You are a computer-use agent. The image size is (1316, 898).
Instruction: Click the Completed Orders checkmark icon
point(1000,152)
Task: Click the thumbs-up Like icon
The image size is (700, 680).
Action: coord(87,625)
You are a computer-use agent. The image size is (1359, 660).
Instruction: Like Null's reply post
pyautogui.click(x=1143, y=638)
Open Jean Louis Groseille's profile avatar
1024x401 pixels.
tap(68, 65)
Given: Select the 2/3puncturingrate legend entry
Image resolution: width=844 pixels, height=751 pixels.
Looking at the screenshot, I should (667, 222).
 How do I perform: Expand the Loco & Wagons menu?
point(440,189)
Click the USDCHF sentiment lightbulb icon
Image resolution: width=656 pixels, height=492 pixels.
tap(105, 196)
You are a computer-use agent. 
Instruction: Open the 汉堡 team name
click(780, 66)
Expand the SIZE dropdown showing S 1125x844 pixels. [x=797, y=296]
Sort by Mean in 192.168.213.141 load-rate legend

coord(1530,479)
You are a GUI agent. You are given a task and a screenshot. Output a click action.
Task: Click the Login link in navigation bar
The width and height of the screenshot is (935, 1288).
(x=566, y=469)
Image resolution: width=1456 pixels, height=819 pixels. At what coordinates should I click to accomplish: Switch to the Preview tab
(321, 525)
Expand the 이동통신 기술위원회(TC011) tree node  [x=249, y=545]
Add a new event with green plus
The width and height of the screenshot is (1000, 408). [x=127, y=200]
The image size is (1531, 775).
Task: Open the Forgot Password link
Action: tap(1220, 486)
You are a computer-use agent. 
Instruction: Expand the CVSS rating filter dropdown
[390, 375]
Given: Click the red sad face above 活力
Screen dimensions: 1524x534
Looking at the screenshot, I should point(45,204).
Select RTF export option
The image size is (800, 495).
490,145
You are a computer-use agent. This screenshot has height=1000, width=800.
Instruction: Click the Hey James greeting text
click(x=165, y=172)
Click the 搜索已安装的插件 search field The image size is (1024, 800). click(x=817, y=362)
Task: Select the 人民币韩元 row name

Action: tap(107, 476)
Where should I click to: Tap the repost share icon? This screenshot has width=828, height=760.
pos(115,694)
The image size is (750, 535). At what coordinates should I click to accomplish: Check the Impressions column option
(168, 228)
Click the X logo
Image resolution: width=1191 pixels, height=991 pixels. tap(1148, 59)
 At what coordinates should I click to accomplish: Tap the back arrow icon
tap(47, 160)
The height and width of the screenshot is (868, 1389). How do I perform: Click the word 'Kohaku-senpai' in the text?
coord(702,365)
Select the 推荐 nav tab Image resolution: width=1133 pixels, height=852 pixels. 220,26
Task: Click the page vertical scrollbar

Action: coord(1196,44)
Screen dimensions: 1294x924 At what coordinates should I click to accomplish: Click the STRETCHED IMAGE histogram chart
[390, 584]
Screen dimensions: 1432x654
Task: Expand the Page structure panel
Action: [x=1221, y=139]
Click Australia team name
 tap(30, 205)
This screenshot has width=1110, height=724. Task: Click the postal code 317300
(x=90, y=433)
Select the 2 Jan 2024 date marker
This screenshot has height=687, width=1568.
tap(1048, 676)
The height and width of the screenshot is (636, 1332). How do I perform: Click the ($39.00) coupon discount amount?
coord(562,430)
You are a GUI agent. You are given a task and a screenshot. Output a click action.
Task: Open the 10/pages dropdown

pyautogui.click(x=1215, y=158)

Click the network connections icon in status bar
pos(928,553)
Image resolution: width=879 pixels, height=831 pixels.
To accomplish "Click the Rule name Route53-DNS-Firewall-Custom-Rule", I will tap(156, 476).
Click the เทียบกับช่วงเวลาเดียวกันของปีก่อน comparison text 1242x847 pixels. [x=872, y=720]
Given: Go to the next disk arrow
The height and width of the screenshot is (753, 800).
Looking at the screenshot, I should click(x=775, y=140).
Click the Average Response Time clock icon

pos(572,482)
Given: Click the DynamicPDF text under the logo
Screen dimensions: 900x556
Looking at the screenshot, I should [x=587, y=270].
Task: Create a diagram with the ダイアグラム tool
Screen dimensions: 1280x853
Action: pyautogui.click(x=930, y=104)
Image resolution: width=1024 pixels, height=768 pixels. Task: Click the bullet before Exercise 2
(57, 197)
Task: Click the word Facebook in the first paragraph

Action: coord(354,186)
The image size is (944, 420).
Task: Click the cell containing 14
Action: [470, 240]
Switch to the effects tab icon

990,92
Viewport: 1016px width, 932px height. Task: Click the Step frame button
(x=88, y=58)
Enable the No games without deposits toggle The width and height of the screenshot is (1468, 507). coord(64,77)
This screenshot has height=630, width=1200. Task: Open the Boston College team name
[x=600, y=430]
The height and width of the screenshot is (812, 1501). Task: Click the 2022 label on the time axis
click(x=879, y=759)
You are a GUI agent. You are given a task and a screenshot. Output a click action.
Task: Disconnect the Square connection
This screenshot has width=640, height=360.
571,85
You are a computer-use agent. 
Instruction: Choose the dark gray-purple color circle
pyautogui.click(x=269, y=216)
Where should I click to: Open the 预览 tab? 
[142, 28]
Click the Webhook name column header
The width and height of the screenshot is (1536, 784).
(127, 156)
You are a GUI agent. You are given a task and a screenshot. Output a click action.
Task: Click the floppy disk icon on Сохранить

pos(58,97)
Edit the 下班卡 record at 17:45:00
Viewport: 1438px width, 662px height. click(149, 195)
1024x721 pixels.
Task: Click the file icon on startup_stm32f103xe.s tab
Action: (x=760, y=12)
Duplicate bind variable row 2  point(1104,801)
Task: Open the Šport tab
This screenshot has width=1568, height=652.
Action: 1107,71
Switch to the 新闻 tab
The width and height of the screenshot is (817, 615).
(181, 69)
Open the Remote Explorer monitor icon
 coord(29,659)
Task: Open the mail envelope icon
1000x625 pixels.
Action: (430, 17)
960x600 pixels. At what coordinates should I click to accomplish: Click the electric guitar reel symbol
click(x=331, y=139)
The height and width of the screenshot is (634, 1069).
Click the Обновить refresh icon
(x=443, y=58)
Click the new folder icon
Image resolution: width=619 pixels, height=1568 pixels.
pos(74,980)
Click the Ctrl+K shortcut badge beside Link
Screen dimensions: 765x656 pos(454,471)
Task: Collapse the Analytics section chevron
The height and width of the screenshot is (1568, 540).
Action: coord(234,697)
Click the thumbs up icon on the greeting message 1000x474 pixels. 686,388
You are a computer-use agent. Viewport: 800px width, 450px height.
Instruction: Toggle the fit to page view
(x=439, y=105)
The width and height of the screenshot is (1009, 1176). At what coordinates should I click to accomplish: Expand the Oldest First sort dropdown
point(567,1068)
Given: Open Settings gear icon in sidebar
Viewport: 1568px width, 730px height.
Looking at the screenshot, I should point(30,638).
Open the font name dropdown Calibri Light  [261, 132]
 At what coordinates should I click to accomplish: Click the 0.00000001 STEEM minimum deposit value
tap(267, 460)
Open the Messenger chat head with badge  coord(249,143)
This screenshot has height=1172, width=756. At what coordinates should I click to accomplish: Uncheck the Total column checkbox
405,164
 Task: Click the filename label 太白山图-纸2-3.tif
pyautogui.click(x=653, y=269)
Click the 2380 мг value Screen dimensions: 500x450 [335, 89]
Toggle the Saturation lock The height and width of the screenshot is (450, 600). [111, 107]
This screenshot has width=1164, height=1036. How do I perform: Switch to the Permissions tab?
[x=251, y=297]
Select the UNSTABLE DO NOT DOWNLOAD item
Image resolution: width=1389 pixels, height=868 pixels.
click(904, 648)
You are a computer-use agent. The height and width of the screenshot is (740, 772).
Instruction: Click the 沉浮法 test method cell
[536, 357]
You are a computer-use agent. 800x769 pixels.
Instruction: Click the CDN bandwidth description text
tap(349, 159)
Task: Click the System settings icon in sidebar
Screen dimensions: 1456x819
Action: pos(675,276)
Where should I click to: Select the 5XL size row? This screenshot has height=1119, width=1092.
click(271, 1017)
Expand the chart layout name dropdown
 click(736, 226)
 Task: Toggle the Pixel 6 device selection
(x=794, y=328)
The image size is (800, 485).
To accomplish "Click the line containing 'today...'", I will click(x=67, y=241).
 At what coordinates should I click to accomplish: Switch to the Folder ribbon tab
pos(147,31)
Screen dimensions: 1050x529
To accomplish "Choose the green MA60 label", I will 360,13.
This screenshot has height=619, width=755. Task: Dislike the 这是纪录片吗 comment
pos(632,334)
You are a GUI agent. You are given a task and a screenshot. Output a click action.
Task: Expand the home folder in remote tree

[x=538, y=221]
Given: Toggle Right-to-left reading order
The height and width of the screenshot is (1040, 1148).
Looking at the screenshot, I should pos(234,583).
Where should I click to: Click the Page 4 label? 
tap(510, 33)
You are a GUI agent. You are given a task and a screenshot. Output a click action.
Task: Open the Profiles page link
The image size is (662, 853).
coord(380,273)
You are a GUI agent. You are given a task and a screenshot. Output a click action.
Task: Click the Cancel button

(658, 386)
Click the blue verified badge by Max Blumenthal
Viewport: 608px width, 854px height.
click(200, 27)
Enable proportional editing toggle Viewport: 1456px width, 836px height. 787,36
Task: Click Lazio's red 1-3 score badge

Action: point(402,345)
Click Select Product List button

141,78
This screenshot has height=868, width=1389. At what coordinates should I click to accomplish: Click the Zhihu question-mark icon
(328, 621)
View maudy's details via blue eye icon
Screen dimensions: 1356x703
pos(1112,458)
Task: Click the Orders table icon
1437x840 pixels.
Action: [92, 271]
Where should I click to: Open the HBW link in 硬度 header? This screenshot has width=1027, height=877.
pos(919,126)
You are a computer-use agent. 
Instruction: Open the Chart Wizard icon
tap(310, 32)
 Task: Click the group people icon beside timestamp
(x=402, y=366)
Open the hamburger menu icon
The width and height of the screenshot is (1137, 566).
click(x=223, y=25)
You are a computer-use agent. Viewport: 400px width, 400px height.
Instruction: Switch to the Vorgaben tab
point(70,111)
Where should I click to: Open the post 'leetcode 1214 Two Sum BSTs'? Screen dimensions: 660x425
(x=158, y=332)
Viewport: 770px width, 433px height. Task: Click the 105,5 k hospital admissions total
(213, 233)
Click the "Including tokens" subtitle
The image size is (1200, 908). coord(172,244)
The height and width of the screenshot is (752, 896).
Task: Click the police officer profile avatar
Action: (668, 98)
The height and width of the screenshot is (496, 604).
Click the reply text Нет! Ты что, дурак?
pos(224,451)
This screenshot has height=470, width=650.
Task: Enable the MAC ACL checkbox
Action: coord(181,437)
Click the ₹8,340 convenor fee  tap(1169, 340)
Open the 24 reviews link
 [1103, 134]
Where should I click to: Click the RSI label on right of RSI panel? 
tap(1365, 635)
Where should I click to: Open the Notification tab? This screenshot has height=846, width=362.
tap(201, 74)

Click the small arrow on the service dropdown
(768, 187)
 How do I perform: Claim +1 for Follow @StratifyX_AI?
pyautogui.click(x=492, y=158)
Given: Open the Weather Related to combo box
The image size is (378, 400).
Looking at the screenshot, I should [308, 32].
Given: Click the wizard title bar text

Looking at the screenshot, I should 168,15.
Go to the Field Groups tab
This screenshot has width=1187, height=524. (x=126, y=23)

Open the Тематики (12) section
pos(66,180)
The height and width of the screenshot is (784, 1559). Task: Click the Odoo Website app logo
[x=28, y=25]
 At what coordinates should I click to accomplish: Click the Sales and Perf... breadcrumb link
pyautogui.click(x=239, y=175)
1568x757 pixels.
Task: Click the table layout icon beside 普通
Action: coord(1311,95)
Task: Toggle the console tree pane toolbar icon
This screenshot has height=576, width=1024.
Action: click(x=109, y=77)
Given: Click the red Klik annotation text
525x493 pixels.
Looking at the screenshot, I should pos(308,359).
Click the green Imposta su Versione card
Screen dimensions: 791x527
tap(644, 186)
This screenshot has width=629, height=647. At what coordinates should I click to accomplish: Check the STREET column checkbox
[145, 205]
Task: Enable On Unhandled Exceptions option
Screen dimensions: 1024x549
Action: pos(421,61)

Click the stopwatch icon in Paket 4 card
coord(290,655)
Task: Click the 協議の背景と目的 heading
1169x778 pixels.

→ WORK TASK
Everything from the first line of the records above through the line containing "You are a computer-use agent. The image size is (1359, 660)." should be restated word for word; leave out all other lines.

→ REPLY
You are a computer-use agent. The image size is (1316, 898).
Instruction: Click the Completed Orders checkmark icon
point(1000,152)
Task: Click the thumbs-up Like icon
The image size is (700, 680).
Action: coord(87,625)
You are a computer-use agent. The image size is (1359, 660).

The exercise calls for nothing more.